_RECORDS FOR THIS EXERCISE_:
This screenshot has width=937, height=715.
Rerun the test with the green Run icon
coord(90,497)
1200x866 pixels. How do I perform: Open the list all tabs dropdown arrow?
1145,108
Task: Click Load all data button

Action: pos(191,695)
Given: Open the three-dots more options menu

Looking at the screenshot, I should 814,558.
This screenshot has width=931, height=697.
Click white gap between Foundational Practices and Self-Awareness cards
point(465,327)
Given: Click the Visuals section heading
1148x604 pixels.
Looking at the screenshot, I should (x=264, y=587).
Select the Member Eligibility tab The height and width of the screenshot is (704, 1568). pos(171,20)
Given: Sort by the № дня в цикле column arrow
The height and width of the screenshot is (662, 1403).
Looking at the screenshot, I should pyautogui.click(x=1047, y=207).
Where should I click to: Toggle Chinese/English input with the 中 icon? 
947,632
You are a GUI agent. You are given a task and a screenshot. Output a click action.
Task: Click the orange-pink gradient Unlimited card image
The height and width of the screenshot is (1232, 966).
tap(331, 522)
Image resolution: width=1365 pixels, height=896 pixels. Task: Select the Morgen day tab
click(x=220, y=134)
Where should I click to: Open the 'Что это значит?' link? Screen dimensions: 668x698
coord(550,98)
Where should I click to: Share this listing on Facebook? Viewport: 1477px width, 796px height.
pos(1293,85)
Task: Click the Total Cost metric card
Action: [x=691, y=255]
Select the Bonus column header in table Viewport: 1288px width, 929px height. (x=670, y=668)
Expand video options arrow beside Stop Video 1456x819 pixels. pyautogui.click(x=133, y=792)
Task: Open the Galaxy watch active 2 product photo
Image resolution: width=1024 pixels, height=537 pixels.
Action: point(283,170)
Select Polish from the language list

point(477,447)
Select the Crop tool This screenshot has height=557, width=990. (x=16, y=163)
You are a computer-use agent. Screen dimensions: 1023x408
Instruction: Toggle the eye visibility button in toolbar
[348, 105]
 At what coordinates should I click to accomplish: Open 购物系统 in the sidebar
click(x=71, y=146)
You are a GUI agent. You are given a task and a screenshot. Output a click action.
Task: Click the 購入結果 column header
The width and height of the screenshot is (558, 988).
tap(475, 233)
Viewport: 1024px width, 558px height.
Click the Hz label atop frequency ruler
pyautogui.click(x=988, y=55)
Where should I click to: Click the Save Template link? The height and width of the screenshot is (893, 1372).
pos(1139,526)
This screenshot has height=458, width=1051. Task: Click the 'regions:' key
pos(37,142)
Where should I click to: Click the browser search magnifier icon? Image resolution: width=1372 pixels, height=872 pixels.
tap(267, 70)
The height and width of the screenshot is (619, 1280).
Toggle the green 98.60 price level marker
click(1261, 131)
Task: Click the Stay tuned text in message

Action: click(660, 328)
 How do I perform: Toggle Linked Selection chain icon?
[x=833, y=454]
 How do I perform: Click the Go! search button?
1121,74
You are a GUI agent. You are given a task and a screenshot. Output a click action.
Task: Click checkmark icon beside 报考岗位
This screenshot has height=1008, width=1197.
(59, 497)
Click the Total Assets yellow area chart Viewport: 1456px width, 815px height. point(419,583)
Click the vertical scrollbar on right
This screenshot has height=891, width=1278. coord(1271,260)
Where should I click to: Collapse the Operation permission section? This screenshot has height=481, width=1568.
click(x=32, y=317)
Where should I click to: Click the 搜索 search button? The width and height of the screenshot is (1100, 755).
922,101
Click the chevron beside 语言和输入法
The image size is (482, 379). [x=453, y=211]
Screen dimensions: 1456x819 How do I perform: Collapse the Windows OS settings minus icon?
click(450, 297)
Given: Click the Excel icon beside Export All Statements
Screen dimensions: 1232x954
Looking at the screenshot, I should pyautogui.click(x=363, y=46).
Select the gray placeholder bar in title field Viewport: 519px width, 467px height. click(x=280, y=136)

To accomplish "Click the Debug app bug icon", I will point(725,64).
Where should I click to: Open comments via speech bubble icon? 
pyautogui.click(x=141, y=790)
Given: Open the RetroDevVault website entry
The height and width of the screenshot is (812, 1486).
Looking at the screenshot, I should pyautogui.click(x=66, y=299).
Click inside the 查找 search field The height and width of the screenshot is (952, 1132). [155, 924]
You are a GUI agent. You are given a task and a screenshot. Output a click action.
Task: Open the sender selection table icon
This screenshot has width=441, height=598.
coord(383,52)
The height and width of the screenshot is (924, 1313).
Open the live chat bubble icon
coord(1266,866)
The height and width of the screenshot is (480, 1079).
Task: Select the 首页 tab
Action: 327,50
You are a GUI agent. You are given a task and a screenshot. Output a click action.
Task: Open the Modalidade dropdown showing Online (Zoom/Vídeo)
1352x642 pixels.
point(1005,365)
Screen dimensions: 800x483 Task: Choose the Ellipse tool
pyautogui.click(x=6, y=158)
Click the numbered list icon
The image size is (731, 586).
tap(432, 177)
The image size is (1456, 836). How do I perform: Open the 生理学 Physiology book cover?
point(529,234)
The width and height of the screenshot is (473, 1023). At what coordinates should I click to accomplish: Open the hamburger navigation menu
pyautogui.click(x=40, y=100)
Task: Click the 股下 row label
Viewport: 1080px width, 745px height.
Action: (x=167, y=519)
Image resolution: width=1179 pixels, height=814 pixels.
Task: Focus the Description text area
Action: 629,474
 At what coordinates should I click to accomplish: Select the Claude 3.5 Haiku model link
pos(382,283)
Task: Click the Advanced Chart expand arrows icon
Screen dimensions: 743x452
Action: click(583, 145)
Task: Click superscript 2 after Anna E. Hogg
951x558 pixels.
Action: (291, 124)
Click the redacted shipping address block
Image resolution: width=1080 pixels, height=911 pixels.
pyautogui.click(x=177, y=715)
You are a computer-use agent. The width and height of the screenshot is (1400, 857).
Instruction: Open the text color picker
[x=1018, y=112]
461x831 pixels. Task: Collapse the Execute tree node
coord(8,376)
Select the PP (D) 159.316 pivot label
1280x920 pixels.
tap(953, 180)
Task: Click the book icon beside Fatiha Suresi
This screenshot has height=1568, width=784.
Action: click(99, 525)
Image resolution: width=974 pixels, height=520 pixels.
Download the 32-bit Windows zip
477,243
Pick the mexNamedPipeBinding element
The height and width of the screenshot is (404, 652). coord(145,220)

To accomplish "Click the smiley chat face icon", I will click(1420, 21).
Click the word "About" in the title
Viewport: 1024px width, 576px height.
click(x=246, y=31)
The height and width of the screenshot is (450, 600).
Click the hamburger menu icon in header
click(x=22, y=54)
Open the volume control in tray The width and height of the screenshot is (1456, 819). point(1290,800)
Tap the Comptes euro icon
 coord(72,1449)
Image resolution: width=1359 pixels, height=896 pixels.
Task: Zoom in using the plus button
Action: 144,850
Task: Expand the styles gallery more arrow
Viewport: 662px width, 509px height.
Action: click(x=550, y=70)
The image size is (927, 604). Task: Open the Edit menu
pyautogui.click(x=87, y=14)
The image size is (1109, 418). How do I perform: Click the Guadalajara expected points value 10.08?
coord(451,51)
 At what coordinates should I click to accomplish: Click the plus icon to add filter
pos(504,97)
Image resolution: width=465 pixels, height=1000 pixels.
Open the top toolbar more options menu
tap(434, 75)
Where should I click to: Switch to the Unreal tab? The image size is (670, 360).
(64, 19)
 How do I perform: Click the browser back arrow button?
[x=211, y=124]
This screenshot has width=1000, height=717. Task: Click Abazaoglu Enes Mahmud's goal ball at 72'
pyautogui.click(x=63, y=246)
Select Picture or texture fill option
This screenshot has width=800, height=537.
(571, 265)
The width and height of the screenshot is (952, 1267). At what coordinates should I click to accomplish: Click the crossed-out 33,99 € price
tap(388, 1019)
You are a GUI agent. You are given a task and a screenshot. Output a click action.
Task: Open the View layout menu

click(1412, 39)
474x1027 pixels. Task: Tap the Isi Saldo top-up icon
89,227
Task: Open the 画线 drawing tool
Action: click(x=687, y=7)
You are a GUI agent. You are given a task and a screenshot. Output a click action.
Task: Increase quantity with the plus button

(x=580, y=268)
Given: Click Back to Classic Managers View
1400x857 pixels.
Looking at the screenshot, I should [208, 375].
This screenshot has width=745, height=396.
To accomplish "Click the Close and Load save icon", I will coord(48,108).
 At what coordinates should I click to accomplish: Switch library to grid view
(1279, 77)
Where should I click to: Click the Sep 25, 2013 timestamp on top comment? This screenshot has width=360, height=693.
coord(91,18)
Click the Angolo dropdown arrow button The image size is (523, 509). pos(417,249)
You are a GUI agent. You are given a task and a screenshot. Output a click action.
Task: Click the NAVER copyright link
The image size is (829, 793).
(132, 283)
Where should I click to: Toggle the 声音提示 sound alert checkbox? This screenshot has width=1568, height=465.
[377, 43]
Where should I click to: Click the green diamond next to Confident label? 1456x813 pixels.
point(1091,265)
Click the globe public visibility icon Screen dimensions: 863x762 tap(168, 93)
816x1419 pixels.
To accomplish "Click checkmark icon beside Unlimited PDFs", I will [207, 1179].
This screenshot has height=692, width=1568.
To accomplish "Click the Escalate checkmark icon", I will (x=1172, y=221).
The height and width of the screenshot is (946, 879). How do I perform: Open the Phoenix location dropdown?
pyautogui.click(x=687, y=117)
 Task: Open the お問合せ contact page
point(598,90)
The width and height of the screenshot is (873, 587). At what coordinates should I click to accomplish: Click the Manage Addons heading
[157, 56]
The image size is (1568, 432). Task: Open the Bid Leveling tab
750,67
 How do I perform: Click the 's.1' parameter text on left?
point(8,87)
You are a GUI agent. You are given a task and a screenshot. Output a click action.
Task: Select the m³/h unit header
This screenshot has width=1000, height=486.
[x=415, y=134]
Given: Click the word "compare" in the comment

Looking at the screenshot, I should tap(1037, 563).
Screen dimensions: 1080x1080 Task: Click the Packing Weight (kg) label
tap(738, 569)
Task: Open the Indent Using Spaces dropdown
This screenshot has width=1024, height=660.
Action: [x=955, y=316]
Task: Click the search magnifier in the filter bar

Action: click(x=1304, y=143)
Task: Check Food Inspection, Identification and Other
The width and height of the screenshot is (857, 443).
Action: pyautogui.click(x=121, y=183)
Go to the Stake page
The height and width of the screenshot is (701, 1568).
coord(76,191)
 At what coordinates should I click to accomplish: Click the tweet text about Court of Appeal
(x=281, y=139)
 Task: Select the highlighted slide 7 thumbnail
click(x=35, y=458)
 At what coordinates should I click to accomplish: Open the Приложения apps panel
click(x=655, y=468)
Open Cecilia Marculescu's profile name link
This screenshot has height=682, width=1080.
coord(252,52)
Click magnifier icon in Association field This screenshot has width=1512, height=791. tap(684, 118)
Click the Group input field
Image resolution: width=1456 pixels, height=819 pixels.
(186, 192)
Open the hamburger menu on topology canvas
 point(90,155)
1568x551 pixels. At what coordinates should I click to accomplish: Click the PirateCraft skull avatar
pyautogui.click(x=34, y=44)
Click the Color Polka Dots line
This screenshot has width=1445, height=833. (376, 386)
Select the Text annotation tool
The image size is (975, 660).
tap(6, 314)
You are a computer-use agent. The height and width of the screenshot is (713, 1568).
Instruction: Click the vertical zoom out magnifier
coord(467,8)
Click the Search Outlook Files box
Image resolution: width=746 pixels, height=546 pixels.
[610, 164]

_TASK TO COMPLETE_:
Collect every line in the entries above that contains the string "Instruction", and copy each one in full.

_WORKED SOLUTION_:
Instruction: Toggle the eye visibility button in toolbar
Instruction: Open the text color picker
Instruction: Click the vertical zoom out magnifier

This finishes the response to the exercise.